El llamado a la reflexión

La fórmula antisistema ha probado que sus efectos van más allá del periodo gubernamental que alimenta la polarización y el sentimiento de agravio entre segmentos sociales, así sea derrotada en las contiendas constitucionales. Lo observamos hace apenas unos días, en Brasil, con varios cientos de simpatizantes del expresidente Jair Bolsonaro.

La toma violenta de espacios que dan sede a la representación democrática de una sociedad debiera preocuparnos, porque los movimientos radicales alrededor del mundo intentan imponer formas autoritarias en el quehacer político, sin que estos intereses de minoría cuenten siquiera con una legitimidad ganada en las urnas. Por el contrario, ante la evidente falta de respaldo popular robusto a este tipo de posturas políticas, sus liderazgos siembran teorías de conspiración para socavar, de raíz y sin evidencia, al sistema institucional que los rechaza.

La fórmula antisistema ha probado que sus efectos van más allá del periodo gubernamental que alimenta la polarización y el sentimiento de agravio entre segmentos sociales, así sea derrotada en las contiendas constitucionales. Lo observamos hace apenas unos días cuando, en Brasil, varios cientos de simpatizantes del expresidente Jair Bolsonaro tomaron por asalto las sedes de la presidencia, el Congreso y el Poder Judicial, en actos de barbarie orientados a propiciar las condiciones de un golpe de Estado en contra de la recién iniciada gestión de Luiz Inácio Lula da Silva.

Desafortunadamente, Brasil no es el único caso de América Latina. En Perú, el desempeño autoritario de un mandatario en funciones, el de Pedro Castillo, fue a tal extremo que se atrevió a emprender un golpe de Estado mediante el intento de disolver el Congreso, a fin de evadir las consecuencias derivadas de las acusaciones formales de corrupción interpuestas en su contra por los legisladores.

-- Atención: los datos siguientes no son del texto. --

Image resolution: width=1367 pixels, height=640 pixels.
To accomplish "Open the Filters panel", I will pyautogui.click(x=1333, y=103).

Ante la gravedad de los hechos, Castillo fue marginado del poder por su propio partido y, aun con él en la cárcel, sus simpatizantes más leales sumen a Perú en la violencia y la inestabilidad, movilizados por un discurso tan irracional como incendiario, sembrado durante su paso como presidente.

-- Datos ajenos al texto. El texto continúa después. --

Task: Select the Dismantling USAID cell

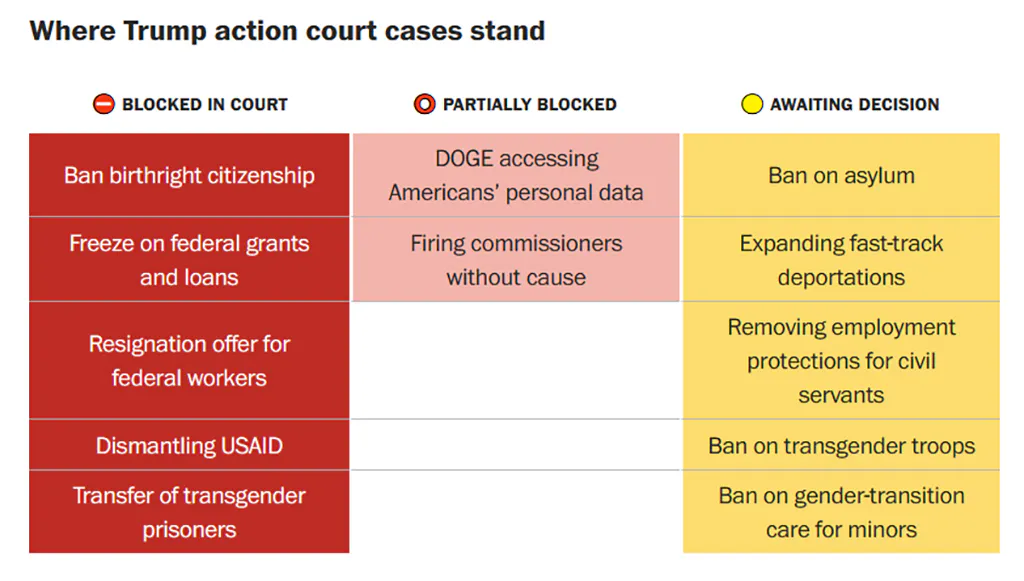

En este panorama, quizá no haya ejemplo más avanzado de los riesgos democráticos de la radicalización que Estados Unidos. Las teorías de la conspiración difundidas por el expresidente Donald Trump, y con la cuales pretendió revertir de manera tan artificial como ilegal su derrota en las elecciones de 2020 —según han constatado la prensa y las pesquisas formales del caso—, terminaron por desencadenar el asalto al Capitolio. Lo paradójico es que los más de novecientos arrestos que se han realizado desde aquella tarde de enero 6 del año pasado están lejos de extinguir el impulso del fanatismo prevaleciente en la extrema derecha estadunidense.

El movimiento nacionalista sigue por demás vigente. Por un lado, la prensa reporta que la investigación criminal más grande en los 153 años de existencia del Departamento de Justicia de Estados Unidos fue respondida por grupos ultraconservadores con una recolección de donativos que alcanzan ya los casi cuatro millones de dólares, a fin de destinarlos a la defensa legal de esos mismos cientos que formaron parte de la revuelta violenta que puso en riesgo la integridad de los legisladores reunidos en sesión para validar el triunfo democrático de Joe Biden.

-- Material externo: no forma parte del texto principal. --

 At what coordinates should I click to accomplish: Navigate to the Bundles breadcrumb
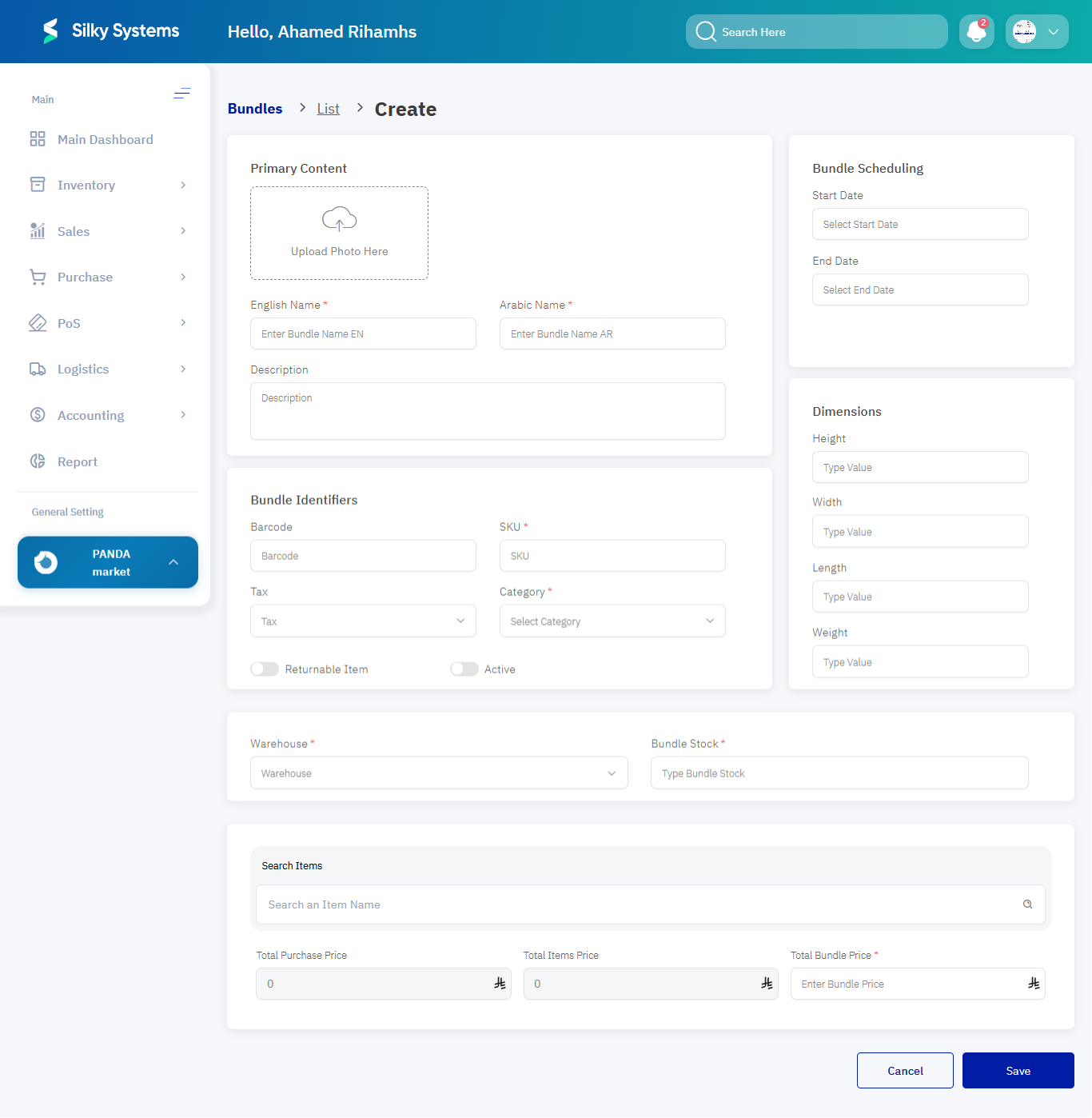click(x=254, y=108)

Por el otro, el golpe de la extrema derecha pudo no haberse consumado en el marco del asalto al Capitolio, pero sí mantiene secuestrado el funcionamiento del Congreso tras los resultados de la elección de 2022, en la que una minoría radical del Partido Republicano consiguiera hacerse integrante de las comisiones de trabajo más relevantes de la legislatura, así como prácticamente tener derecho de veto sobre las iniciativas a discutir por el pleno, a cambio de permitir que el líder del grupo republicano pudiera tomar protesta como presidente de la Cámara de Representantes. Así, el golpe se está consumando desde adentro.

En nuestro caso, México transita por una preocupante vereda de deterioro generalizado, en la que el discurso de la polarización busca evadir la rendición de cuentas e imponer una ideología de corte autoritaria, con el fin de buscar la prolongación de un proyecto político, así se inhabiliten las instituciones que garantizan la equidad democrática, como el Instituto Nacional Electoral. La trayectoria es clara y debe llamarnos a la reflexión sobre cómo, desde la sociedad en su conjunto, podemos inhibir la inestabilidad y la violencia del mañana.